Cuando un cometa pasa por el exterior del Sistema Solar, la interacción con el viento solar hace que su superficie se active. Los gases y materiales de la superficie del cometa salen despedidos al espacio, y pasan a orbitar al Sol en órbitas muy similares a las de su cometa de origen. Así se forma una corriente o anillo de partículas, denominado técnicamente enjambre de meteoros. La órbita terrestre cruza algunos enjambres de cometas de periodo corto, produciendo lluvias de meteoros anuales, como las Leónidas o las Perseidas. Cuando la actividad de una lluvia de meteoros sobrepasa los 1000 meteoros por hora, se la denomina tormenta de meteoritos.
Se cree que algunos asteroides pueden ser cometas exhaustos, es decir, cometas que han perdido todos sus elementos volátiles. Por eso, alguno de estos fenómenos tienen a asteroides como cuerpo progenitor. Es el caso de las Gemínidas, que se encuentran en la órbita del asteroide
Al entrar un meteoro en la atmósfera terrestre, se observa un trazo luminoso llamado estrella fugaz o meteoro. Este efecto luminoso está producido por la ionización de la atmósfera que genera la partícula. La mayor parte de meteoros tienen el tamaño de granos de arena y se desintegran a unos 80 o 100 kilómetros de altura. Algunos con masa mayor llegan a tener un brillo considerable, y se los denomina bólidos (en inglés, fireballs). Sólo cuando los meteoroides poseen una masa considerable pueden atraversar la atmósfera por completo hasta llegar a la superficie. Estos meteoroides pasan a recibir la denominación de meteoritos.
Cómo disfrutarlas?
Como cada verano, la lluvia de Perseidas o «lágrimas de San Lorenzo» llega para ofrecernos un espectáculo de meteoros cruzando el cielo. Aunque el fenómeno tiene lugar entre el 17 de julio y el 24 de agosto, será la la madrugada del 12 al 13 de agosto cuando se dé el pico máximo, con 100 meteoros a la hora. Además, en esta ocasión, la luna nueva hará que la noche sea especialmente oscura y las condiciones de visionado sean inmejorables.

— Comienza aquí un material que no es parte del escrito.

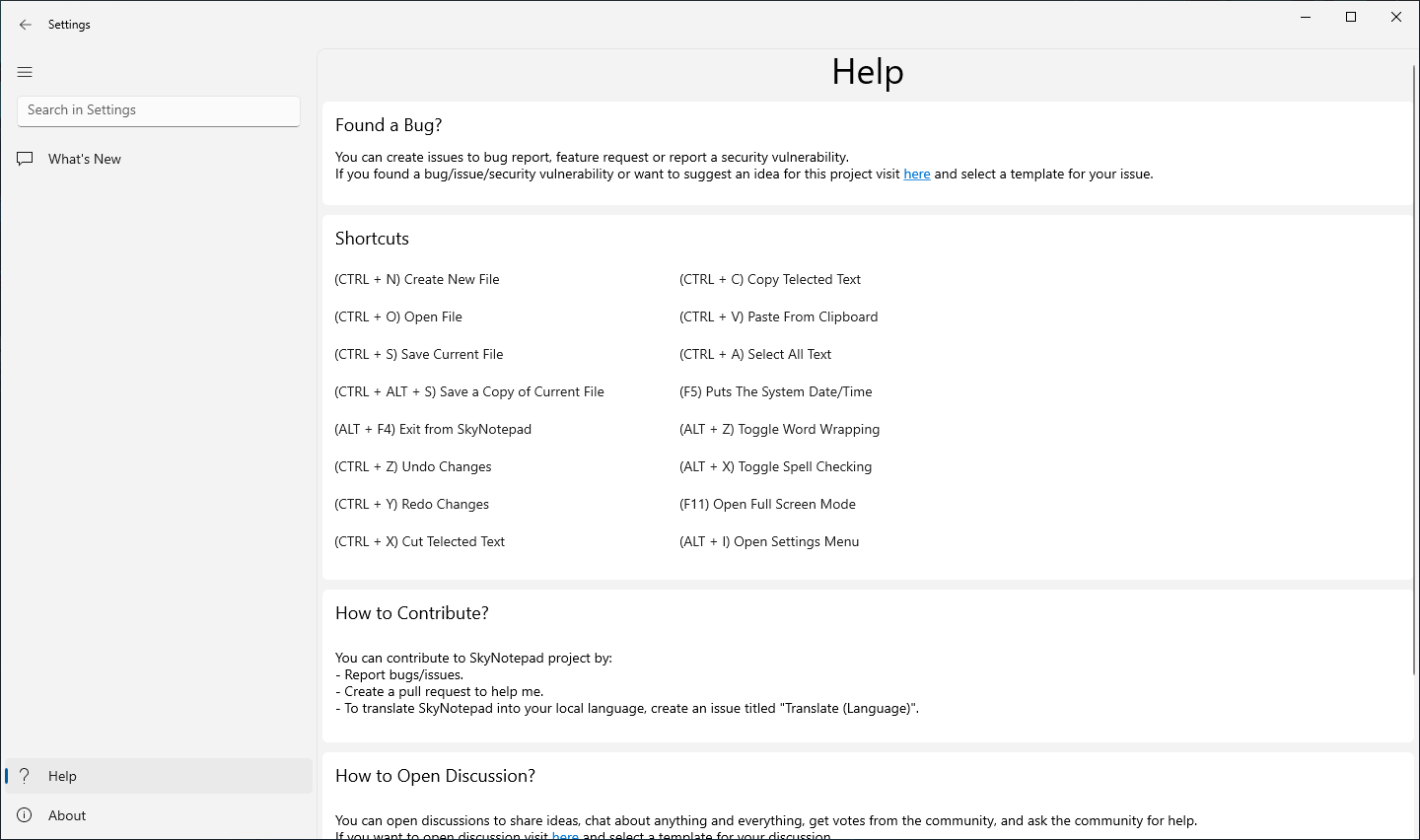Click the Help question mark icon

[x=26, y=776]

Para disfrutar de uno de los planazos del verano lo mejor es alejarse de las ciudades y de los lugares con mucha contaminación lumínica. Las zonas de la sierra pueden ser una buena opción para disfrutar del espectáculo porque cuanto más oscuro más meteoros veremos. Lo mejor es observarlas al natural, sin primáticos ni telescopios, en una tumbona y con la mirada en dirección noreste que es donde se encuentra la constelación de Perseo, de ahí su nombre. Tampoco hay que olvidarse la ropa de abrigo porque aunque estemos en verano, el aire de la sierra de madrugada es fresco.